#### Required work:
Copy every line in the listing that contains "point".

#### Provided records:
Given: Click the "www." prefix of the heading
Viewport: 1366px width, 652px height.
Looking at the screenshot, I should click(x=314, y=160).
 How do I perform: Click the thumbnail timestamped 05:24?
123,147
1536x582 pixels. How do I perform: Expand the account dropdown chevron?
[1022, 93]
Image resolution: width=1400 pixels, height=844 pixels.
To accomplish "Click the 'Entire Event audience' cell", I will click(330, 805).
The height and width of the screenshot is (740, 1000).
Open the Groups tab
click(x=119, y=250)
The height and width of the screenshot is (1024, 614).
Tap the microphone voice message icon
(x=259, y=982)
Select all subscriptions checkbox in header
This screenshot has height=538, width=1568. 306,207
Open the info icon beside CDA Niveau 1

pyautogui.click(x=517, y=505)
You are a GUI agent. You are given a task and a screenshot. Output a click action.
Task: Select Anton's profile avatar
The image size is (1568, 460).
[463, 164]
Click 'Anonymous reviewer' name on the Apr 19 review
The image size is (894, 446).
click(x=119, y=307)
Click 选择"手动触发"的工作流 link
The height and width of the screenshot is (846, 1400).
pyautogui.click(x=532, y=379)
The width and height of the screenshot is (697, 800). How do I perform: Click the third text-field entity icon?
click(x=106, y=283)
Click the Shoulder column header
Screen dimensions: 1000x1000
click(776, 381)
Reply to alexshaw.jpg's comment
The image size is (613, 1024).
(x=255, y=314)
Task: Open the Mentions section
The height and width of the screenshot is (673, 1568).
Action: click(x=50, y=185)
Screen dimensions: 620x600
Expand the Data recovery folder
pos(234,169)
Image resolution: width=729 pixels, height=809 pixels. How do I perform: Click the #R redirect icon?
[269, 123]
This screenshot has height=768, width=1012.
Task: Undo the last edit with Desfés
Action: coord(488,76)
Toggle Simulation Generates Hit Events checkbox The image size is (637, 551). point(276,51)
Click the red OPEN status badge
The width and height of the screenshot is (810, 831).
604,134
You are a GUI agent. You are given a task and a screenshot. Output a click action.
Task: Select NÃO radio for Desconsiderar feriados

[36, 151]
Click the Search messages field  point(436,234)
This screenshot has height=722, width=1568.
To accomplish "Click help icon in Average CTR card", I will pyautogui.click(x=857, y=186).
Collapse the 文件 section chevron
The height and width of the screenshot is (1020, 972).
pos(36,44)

#### Solution for this task:
Toggle Simulation Generates Hit Events checkbox The image size is (637, 551). point(276,51)
Click the Search messages field  point(436,234)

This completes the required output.